Chris Harrison said...

Thanks for the write up. I didn't catch the beginning, but the ending had to be one of the most hilarious interview terminations ever. Behe's babbling on and then all of a sudden: "THANKS FOR COMING ON THE SHOW". Behe, confused and annoyed, forces a smile.

hahaha

Oh, and that dude is distractingly short.

Anonymous said...

Great post, so I hate to bring this up. Einstein really did overthrow Newton. Newton was not right, he was accurate to within the limits of measurement at his time. Newtonian mechanics is not an accurate description of the data available today.

Eric Michael Johnson said...

Neuralsmith -

I agree with you. Newtonian mechanics breaks down under extreme conditions. But this doesn't represent an "overthrow" of Newton the way Behe asserts.

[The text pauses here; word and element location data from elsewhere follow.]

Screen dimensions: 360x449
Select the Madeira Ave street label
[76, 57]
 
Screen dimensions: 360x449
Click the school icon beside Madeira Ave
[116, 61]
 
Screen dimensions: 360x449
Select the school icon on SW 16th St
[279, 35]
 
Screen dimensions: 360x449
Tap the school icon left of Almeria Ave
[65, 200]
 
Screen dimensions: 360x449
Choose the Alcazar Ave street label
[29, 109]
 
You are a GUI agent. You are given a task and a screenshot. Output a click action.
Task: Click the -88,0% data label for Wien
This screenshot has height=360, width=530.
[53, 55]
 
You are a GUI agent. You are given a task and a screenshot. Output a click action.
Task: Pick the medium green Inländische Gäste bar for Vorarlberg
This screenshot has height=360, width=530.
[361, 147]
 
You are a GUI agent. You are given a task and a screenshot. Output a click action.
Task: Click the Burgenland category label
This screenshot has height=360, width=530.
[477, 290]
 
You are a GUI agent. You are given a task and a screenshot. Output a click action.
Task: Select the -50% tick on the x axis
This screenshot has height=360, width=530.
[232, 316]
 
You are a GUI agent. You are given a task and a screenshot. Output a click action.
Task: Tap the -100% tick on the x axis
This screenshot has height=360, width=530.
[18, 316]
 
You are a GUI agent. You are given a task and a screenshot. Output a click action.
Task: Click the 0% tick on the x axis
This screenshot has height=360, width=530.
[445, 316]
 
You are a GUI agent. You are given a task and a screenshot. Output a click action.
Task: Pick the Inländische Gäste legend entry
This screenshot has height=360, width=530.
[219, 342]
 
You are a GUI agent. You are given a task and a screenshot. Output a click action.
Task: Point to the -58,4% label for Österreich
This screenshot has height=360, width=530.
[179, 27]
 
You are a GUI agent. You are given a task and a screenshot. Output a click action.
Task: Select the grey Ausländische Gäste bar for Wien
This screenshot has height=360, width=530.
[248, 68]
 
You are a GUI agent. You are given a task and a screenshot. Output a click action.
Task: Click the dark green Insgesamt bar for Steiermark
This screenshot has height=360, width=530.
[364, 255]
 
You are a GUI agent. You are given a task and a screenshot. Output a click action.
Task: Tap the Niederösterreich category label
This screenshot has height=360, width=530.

According to physicist Arthur R. Smith here, “Einstein's theory is actually exactly equivalent to Newton's theory for very weak gravitational forces of normal slow-moving bodies. What happens is that in Einstein's theory the sun (or other heavy body) distorts space time around it, in a way that mimics Newton's gravity.”

And the way Einstein refined Newton (and radically changed our understanding of the universe) was by setting up several testable hypotheses to prove his theory (for example, perturbations in Mercury's orbit and light deflected by Earth's gravity). These were later verified. Where are Behe's testable hypotheses? Without them his ideas aren't science, making Intelligent Design nothing but creationism wrapped in technical language.

Anonymous said...

Actually, Behe didn't really claim that Einstein overthrew Newton; he said that Einstein showed the "limits" of Newton. Most physicists and philosophers of science agree.

What Colbert replied to Behe (that was rhetorically beautiful) was: So you are to Darwin as Einstein was to Newton?

Even Behe had to blush at the implied hubris of his position. He tried to fob off the "glory" onto the work of contemporary scientists, but that's just nonsense, since the vast majority of scientists are (neo-) Darwinians.

Anonymous said...

Eric,
I agree. But again, I would not say Einstein refined Newton. There is no way to get relativity out of Newtonian mechanics. The two theories fundamentally contradict each other. It just so happens that to the limits of measurement Newton is a good approximation.

By the way, great blog.

JKMcKee said...

Anybody notice that the Discovery Institute did NOT tout Behe's performance on its weblog? It was a major appearance by their biggest star, and they neglected to even mention it.